Going from the line that contains "This screenshot has" through the last line of the records, set down each line again exactly, both included, with pictures left out.

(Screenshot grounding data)
☆ ☆ ☆ ☆

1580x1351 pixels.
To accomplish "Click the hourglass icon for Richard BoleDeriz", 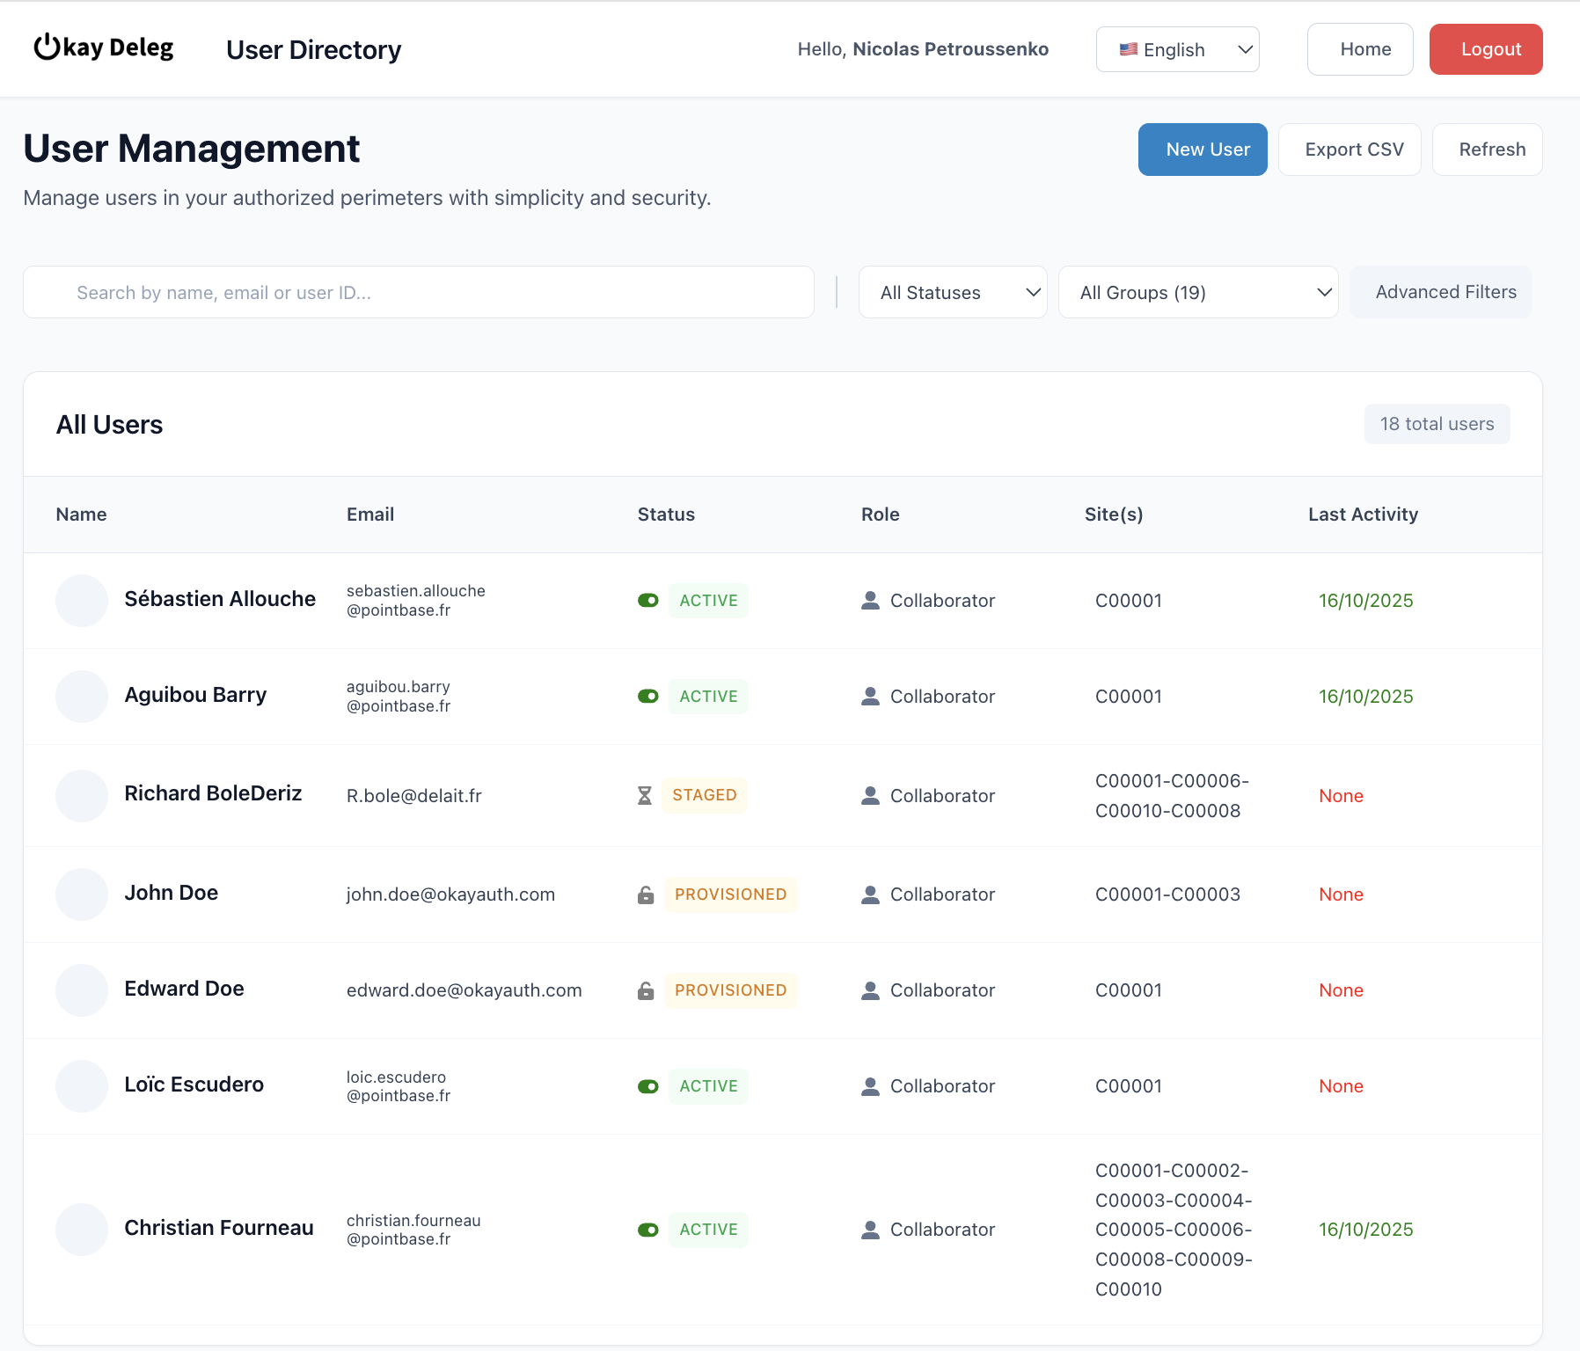I will (645, 796).
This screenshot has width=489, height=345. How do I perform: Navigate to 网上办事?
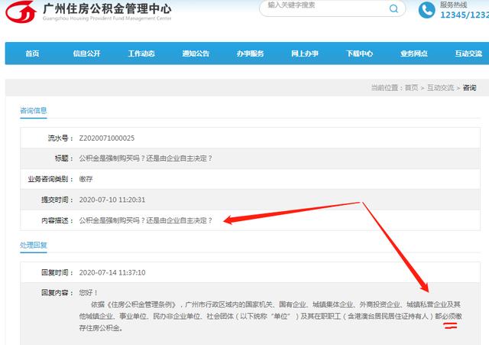(x=305, y=54)
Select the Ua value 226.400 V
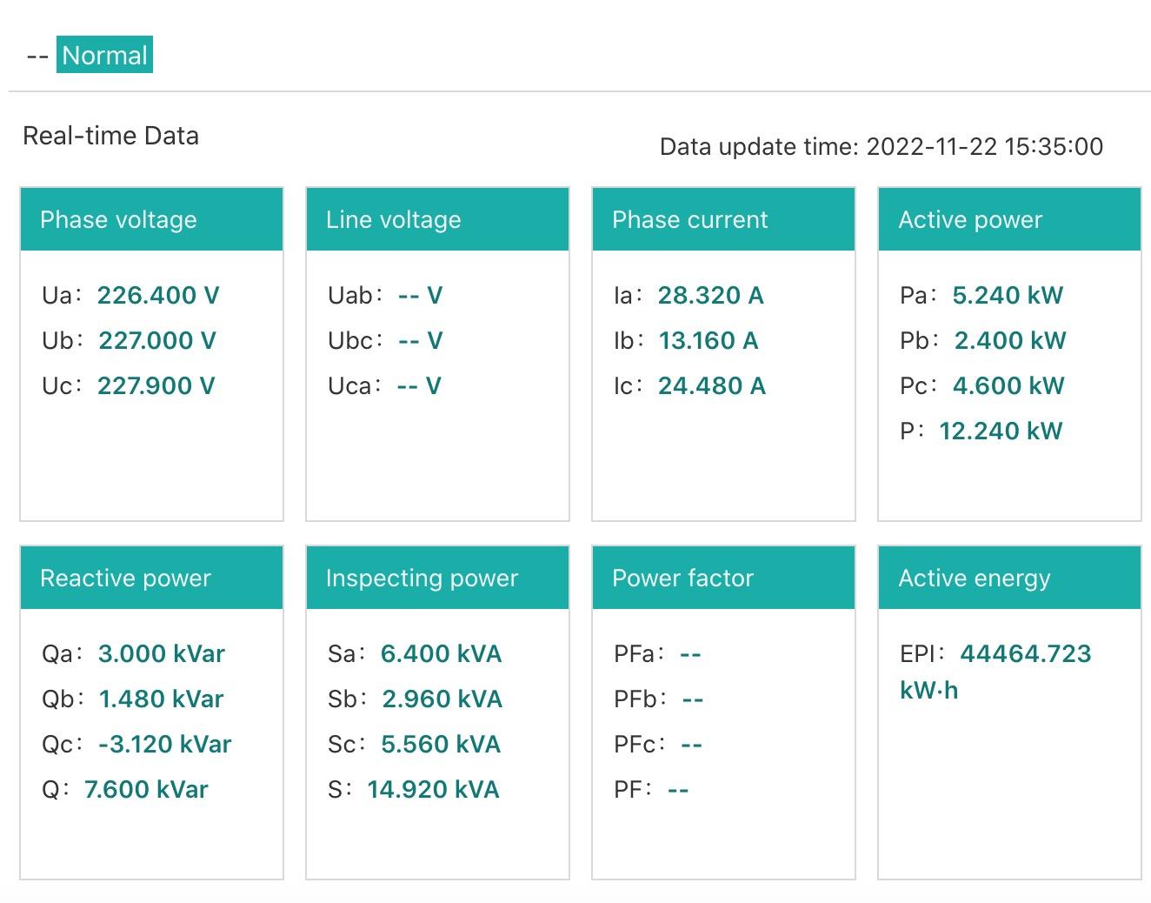1151x903 pixels. pos(157,296)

☆ ☆ ☆ ☆

**SOLUTION TO THE PROBLEM**:
This screenshot has width=489, height=345. How do I perform: Navigate to 网上办事?
(x=305, y=54)
Select the Ua value 226.400 V
1151x903 pixels. pos(157,296)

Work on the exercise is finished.